> **Aim of the task**:
Transcribe the data that follows. Match it character for character.

====== Material shown ======

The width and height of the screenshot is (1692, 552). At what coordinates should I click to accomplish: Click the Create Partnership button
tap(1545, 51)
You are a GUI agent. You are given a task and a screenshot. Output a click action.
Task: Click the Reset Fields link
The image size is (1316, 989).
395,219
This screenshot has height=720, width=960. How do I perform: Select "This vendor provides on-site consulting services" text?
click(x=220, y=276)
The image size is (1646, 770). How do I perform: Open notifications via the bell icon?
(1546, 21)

======

> **Response**:
The width and height of the screenshot is (1692, 552). At what coordinates should I click to accomplish: Click the Create Partnership button
tap(1545, 51)
You are a GUI agent. You are given a task and a screenshot. Output a click action.
Task: Click the Reset Fields link
The image size is (1316, 989).
395,219
This screenshot has height=720, width=960. How do I perform: Select "This vendor provides on-site consulting services" text?
click(x=220, y=276)
The image size is (1646, 770). How do I perform: Open notifications via the bell icon?
(1546, 21)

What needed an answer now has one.